Le géant s’est tourné vers Kris.
- Ce n’est pas grave si tu ne t’en souviens pas.
- Oui, mais…
J’ai vu Tito se tendre et je me suis souvenu de la crise du Viking en apprenant son surnom. Erk nous ferait-il une petite crise aussi, focalisé sur son oubli ? Kris a juste caressé les cheveux de son frère et Erk a cligné des yeux, un peu surpris.
- Erk, a dit mon p’tit pote Tito, je m’en souviens. Il a quelqu'un qui le retient là-bas.
- Ah oui, ça me revient.

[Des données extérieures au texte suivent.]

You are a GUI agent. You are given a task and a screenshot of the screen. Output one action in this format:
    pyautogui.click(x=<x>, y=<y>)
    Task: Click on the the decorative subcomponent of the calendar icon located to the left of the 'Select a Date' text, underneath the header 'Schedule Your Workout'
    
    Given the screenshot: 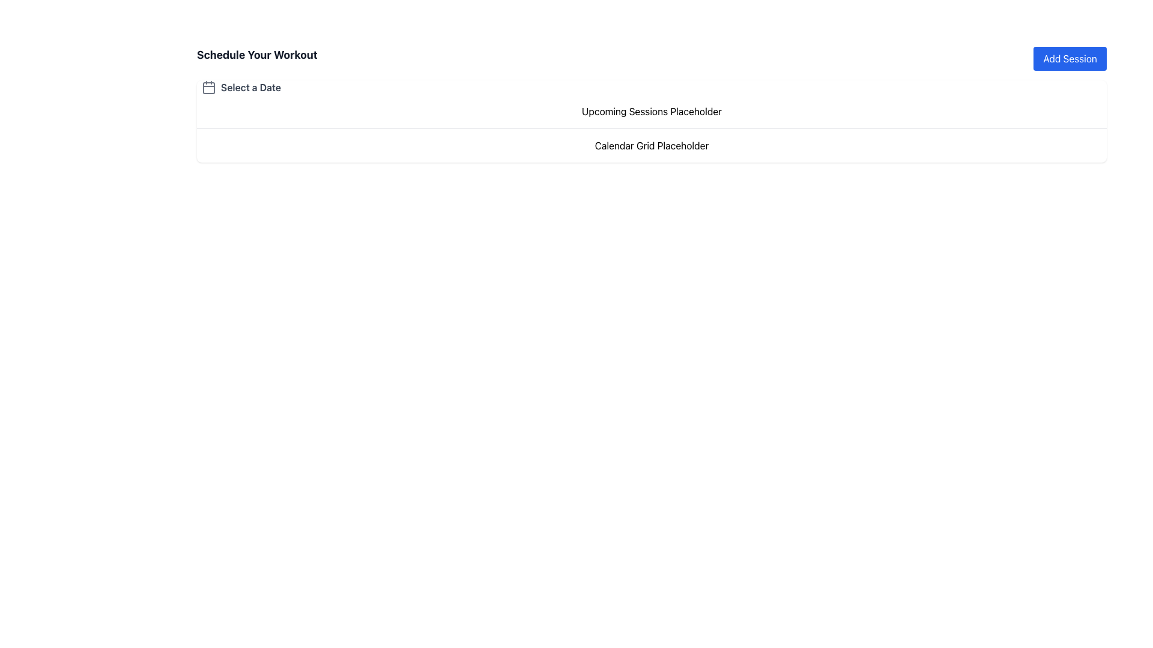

Merci bonhomme. Bref. Je lui ai dit qu’il serait le bienvenu.
- C’est un peu dangereux, Erik, a dit Lin. Mais, elle a levé une main, je sais pourquoi tu as fait ça et tu as raison. Avoir un autre Guérisseur, et plus puissant que Cook, ça peut vraiment aider. Surtout dans ton cas, avec ta propension à te jeter entre le plomb qui vole et les autres.
Erk a rougi.
- Ceci dit, attendons de voir ce qui va se passer. Pour le reste, votre patrouille est de repos jusqu’à ce qu’Erik et Tito reçoivent l’autorisation de Doc de repartir.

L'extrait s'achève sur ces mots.